There have also been many alternatives that have proven to be more accurate than using animals. “Using animals is unreliable and inaccurate because of great differences between animals and humans. Non-animal tests take less time to complete, cost only a fraction of what the animal experiments the non-animal tests replace costs, and are not overwhelmed with species diversity that make inferring results difficult or impossible” (Stop the use, ). Virtual models, such as the ones at Insilicomed in Lo Jolla, California, are being created. At Insilicomed they are using a virtual heart to simulate the interaction between the organ and a pacemaker, on behalf of a manufacturer. The device is initially tested in both animals and software to ensure that the models accurately replicating what happens in real life, but subsequent test to refine the properties the pacemaker’s leads are done in software alone” (Biever). With these models being produced, fewer animals will be used in experiments. Whenever there is a chance to replace animal tests, those chances should be pursued so that fewer animals will be used.

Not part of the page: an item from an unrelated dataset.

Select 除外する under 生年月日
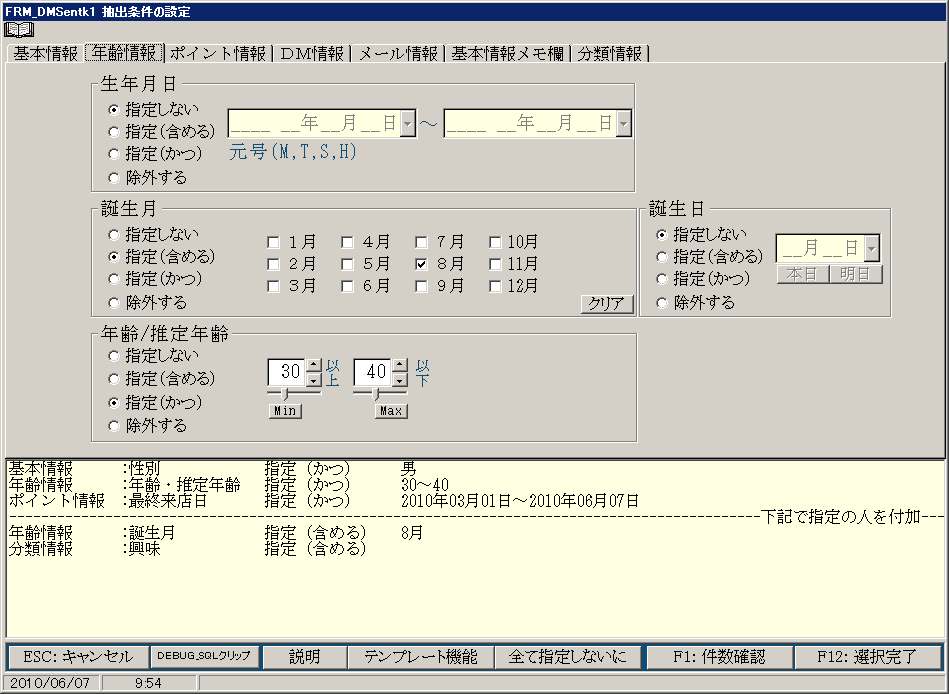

On the alternative side of the argument, there are multiple reasons why animal testing is a good thing. For starters, animal testing has helped to create many of the medicines in our world. The kinds of benefits from animal research that researchers have made in understanding and treating diseases would not have been possible without animal research. Many people argue about how it is cruel and inhumane to animals; well would they rather it was humans being tested? Maybe they would like to send their brother or sister in for experimental testing? While animal testing may seem cruel, the hypothetical alternative is even worse.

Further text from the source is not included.